**TAREAS PENDIENTES**
1. Enumera las cuatro cosas que, según el texto sobre el «No a la guerra», hay todos los días del calendario en diferentes puntos del planeta.
2. Transcribe sin cambios el pasaje del texto sobre el «No a la guerra» que comienza en las palabras "Y es bueno que" y termina después de "piden más guerra.".

**FRAGMENTO DEL TEXTO**
------------------------

Guerras, destrucción a causa de las guerras, víctimas de las guerras, personas desplazadas por las guerras, desgraciadamente, las hay todos los días del calendario y en diferentes puntos del planeta. Sin embargo, cuando una de dichas guerras, por la razón que sea y, obviamente, con ayuda de los medios de comunicación, traspasa las fronteras que separan los sucesos lejanos intrascendentes, de los acontecimientos que precisan nuestra atención preferencial y deben preocuparnos, es cuando se alzan las voces del «No a la guerra».
Y es bueno que sea así, siempre que ese «No a la guerra»  constituya realmente un alegato en pro del cese del conflicto en cuestión. Porque estamos demasiado acostumbrados, también por desgracia, a contemplar cómo, en dichos contextos, muchas de esas expresiones de supuesta solidaridad pacifista, en realidad, más que paz, piden más guerra.

------------------------

**CONTENIDO DE DATOS**
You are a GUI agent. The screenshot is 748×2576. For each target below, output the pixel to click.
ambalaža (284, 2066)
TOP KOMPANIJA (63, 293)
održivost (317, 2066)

------------------------

**LISTA DE RESPUESTAS**
1.
- Guerras
- Destrucción a causa de las guerras
- Víctimas de las guerras
- Personas desplazadas por las guerras

2.
Y es bueno que sea así, siempre que ese «No a la guerra»  constituya realmente un alegato en pro del cese del conflicto en cuestión. Porque estamos demasiado acostumbrados, también por desgracia, a contemplar cómo, en dichos contextos, muchas de esas expresiones de supuesta solidaridad pacifista, en realidad, más que paz, piden más guerra.